I also ordered the Mahjongg cube. Not bad, but needs adjusting. 
It's a Diansheng, the one that's lighter that usually has the painted on
colors.


----------



## 4Chan (Nov 18, 2009)

Ah, SlapShot, how long did it take to arrive?


----------



## SlapShot (Nov 18, 2009)

Cubes=Life said:


> Ah, SlapShot, how long did it take to arrive?



Because I ordered over 15, I got a tracking number. PopBuying says on their site that it was sent on Halloween. I checked my tracking number saturday night, and it never left china until the 11th. My package sat
for 11 days. 

I've ordered from DX, FP and DP. It NEVER took that long. I hope this
is a one time glitch.


----------



## 4Chan (Nov 18, 2009)

Wow, 11 days. o_o

Thanks for the info!~


----------



## Caedus (Nov 18, 2009)

I just got my PopBuying order. I ordered 2 weeks ago. Got a QJ 4x4, Tetraminx, and Megaminx. 
The Megaminx is amazing (love the tiles), I love the 4x4, and I haven't tried the Tetraminx that much yet, but it feels great. 
I also got a LanLan edges only cube. (Cool, but useless for speedsolving) 
Then the final thing I got was a rainbow cube.

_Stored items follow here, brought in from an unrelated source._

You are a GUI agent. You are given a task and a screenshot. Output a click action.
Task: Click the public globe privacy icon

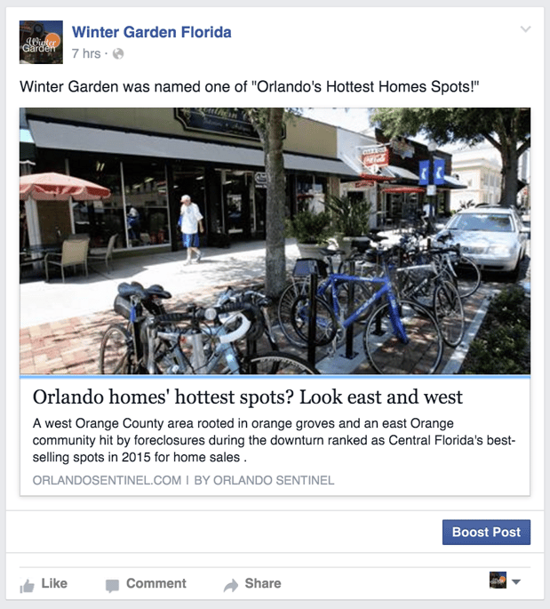(118, 53)
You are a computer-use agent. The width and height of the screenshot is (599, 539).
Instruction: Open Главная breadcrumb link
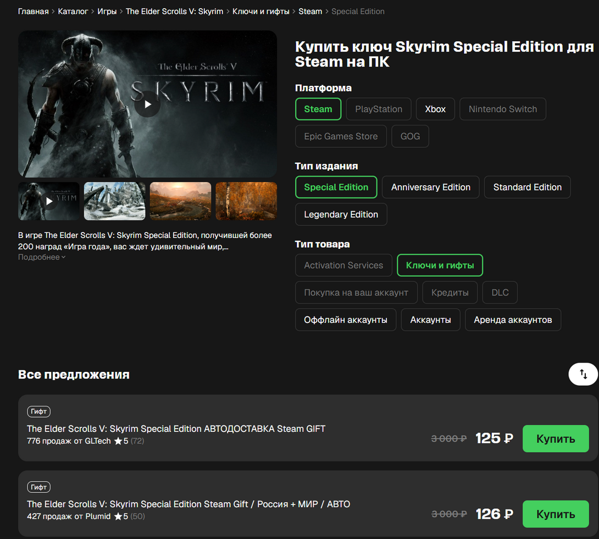(x=33, y=12)
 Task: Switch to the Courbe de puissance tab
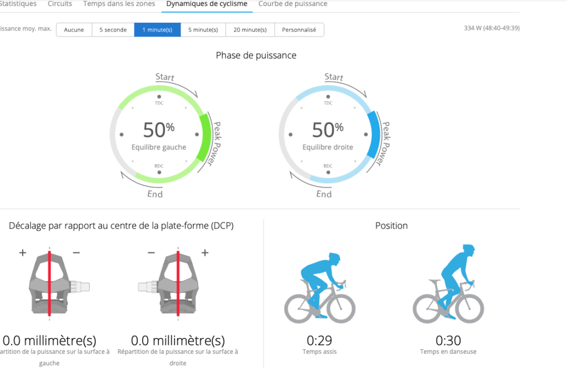click(x=292, y=4)
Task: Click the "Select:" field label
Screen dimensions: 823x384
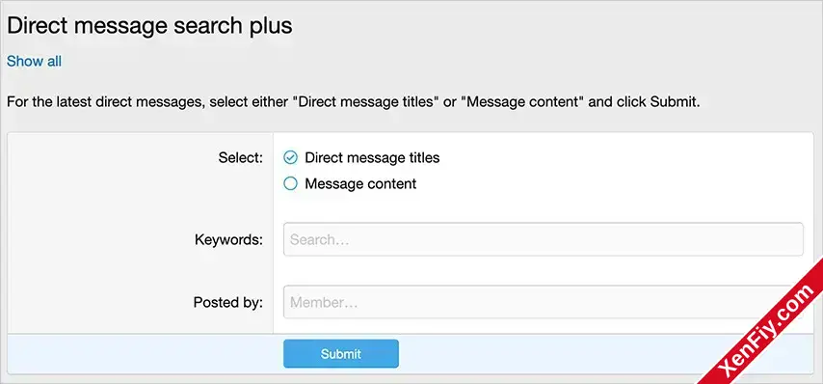Action: (241, 157)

Okay, but feels too light, and as a result feels cheap. Also, some stickers are not placed correctly, and catch on edges and are starting to come off.


----------



## Zubon (Nov 18, 2009)

SlapShot said:


> Just got home from work, and my A V from PopBuying came in the mail today.
> 
> Inside my bag was another smaller bag, and it contained a second set of center pieces, and a second core (regular type A, not the funny looking rounded one). And I did receive the center white sticker with the chinese symbol on it. I'm gonna put it together tomorrow before going to work.
> 
> ...




I also got that second bag with the center pieces and the core. I wonder why they did that? I have another order from C4U coming tomorrow and I ordered an extra set of Type A springs so Ill make the other core and compare them.


----------



## rookie (Nov 18, 2009)

that's weird... i only got the round core. i would stick with that because that's the original design but i guess it won't hurt to try the other one as well... cubes are so cheap these days.


----------



## senopath (Nov 18, 2009)

Zubon said:


> SlapShot said:
> 
> 
> > Just got home from work, and my A V from PopBuying came in the mail today.
> ...





I'll love to see some picture..


----------



## 4Chan (Nov 19, 2009)

Ah, my type A V finally arrived, I got the wierd core. D:

But, I assume its better, because it has more plastic, and thus more fortitude.
I've had a core break in half when the cube was dropped.

I like it so far, but its far too early to make a judgement.

Also, it's harder to use, and hold.
I lost my grip once or twice, because of the wierd corners.


----------



## Zubon (Nov 19, 2009)

UPDATE: I just got some extra Type A springs and screws from C4U so I made another core with the extra center pieces and core that came with the Type A V from Popbuying.com.

I used the rounded core and the center pieces with the upside down U shape.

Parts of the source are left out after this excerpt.